**Exercise brief**
Pick up the lowflow calculation code below after its final line and keep writing it.

**Selected extract**

Lowflow calculation#

def lowflow_counter_ensemble(ensemble_data, start_date, end_date):
    
    lowflow_days = []

    years = list(range(start_date.year, end_date.year + 1))

    for i in range(len(years)):
    
        year = years[i]
    
        # Define start and end month-day
        year_start = pd.to_datetime(f"{year}-05-18")
        year_end = pd.to_datetime(f"{year}-10-17")
    
        year_data = ensemble_data[
            (ensemble_data.index >= year_start) &
            (ensemble_data.index <= year_end)]

        # Set zeros to count from
        observed_lowflow_days = 0
        modelled_lowflow_days = []
        modelmean_lowflow_days = 0

        # Count observed lowflow days
        for j in range(len(year_data)):
            observed_q = year_data.iloc[j]["Observed discharge"]

            if observed_q < q_critical:
                observed_lowflow_days += 1

        # Count model mean lowflow days
        for j in range(len(year_data)):
            modelmean_q = year_data.iloc[j]["Mean"]

            if modelmean_q < q_critical:
                modelmean_lowflow_days += 1

        # Count modelled lowflow days
        for j in range(len(par_ensemble)):
            set_lowflow_days = 0

            for k in range(len(year_data)):
                set_q = year_data.iloc[k][f"Set {j+1}"]

                if set_q < q_critical:
                    set_lowflow_days += 1

            modelled_lowflow_days.append(set_lowflow_days)

        setavg_lowflow_days = np.mean(modelled_lowflow_days)
        
        lowflow_days.append({
            "year": year,
            "observed": observed_lowflow_days,
            "modelmean": modelmean_lowflow_days,
            "set_1": modelled_lowflow_days[0],
            "set_2": modelled_lowflow_days[1],
            "set_3": modelled_lowflow_days[2],
            "set_4": modelled_lowflow_days[3],
            "set_5": modelled_lowflow_days[4],
            "set_avg": np.round(setavg_lowflow_days)})

    lowflow_days = pd.DataFrame(lowflow_days)

    days_sum = lowflow_days[["observed", "modelmean", "set_1", "set_2", "set_3", "set_4", "set_5", "set_avg"]].sum()

    return lowflow_days
lowflow_ERA5 = lowflow_counter_ensemble(
    ensemble_data=ensemble_data_ERA5,
    start_date=evaluation_start,
    end_date=validation_end_date)

lowflow_CMIP = lowflow_counter_ensemble(
    ensemble_data=ensemble_data_CMIP,
    start_date=evaluation_start,
    end_date=validation_end_date)

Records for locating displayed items
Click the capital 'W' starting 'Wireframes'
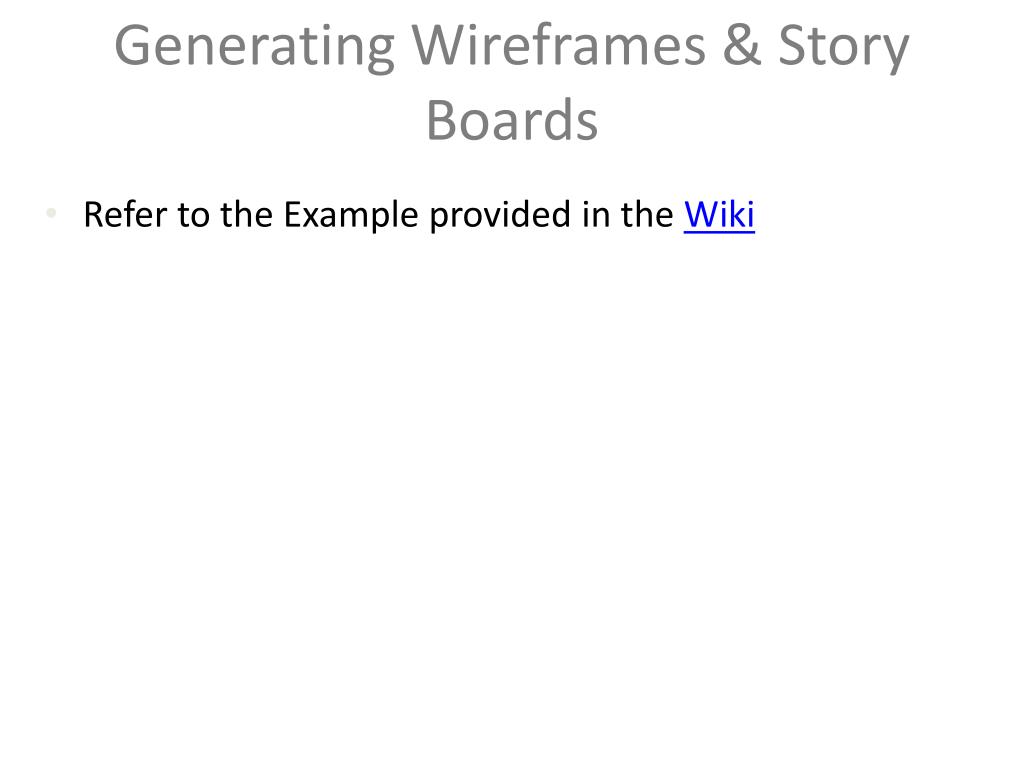This screenshot has width=1024, height=768. click(x=439, y=45)
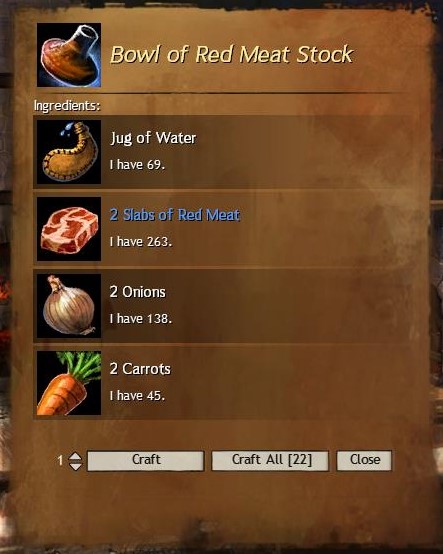Click the 'I have 45.' carrot count
The width and height of the screenshot is (443, 554).
(x=137, y=396)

**Response to the task**
CDF Calculation#

def rank(lowflow_ERA5, lowflow_CMIP):

    # Combine tables
    rank_table = pd.DataFrame({
        "Observed": np.sort(lowflow_ERA5["observed"]),
        "ERA5": np.sort(lowflow_ERA5["set_avg"]),
        "CMIP6": np.sort(lowflow_CMIP["set_avg"]),})
    
    rank_table.insert(0, "rank", range(1, len(rank_table) + 1))

    return rank_table
rank_table = rank(lowflow_ERA5, lowflow_CMIP)
def plot_cumsum(rank_table):

    plt.figure(figsize=(8, 5))

    # Plot cumsum for all columns, skipping rank column
    for i in range(1, len(rank_table.columns)):
        plt.plot(rank_table["rank"], rank_table[rank_table.columns[i]].cumsum(), marker="o", label=rank_table.columns[i])

    # Plotting
    plt.xlabel("Ranked years")
    plt.ylabel("Cumulative low flow days")
    plt.xticks(rank_table["rank"])
    plt.title("Cumulative annual low flow days")
    # plt.grid(True)
    plt.legend()
    plt.show()
plot_cumsum(rank_table)
../../../../_images/4f10abaaae3e792a3c350d0b7d12348b8fcf20e9fea783e8b3b6dd1c3473fd87.png

Figure 11: Cumulative distribution of low flow days between 1989-2014 for historical, ERA5 and CMIP6 data.

Figure 11 shows a slight deviation in CMIP6 low flow days compared to the observed and ERA5 curves, particularly in the lower and higher ranked years. This suggests that CMIP6 may slightly overestimate extremes i.e. driest years appear drier and wettest years appear wetter. Despite this, CMIP6 follows the general curve trend reasonably well and precisely reproduces the total number of low flow days. The observed data shows 532 total low flow days over this period, ERA5 537 days and CMIP6 532 days. Future CMIP6 forcings are therefore considered suitable for analysing trends in low flow days over long periods although extreme years should be interpreted with caution.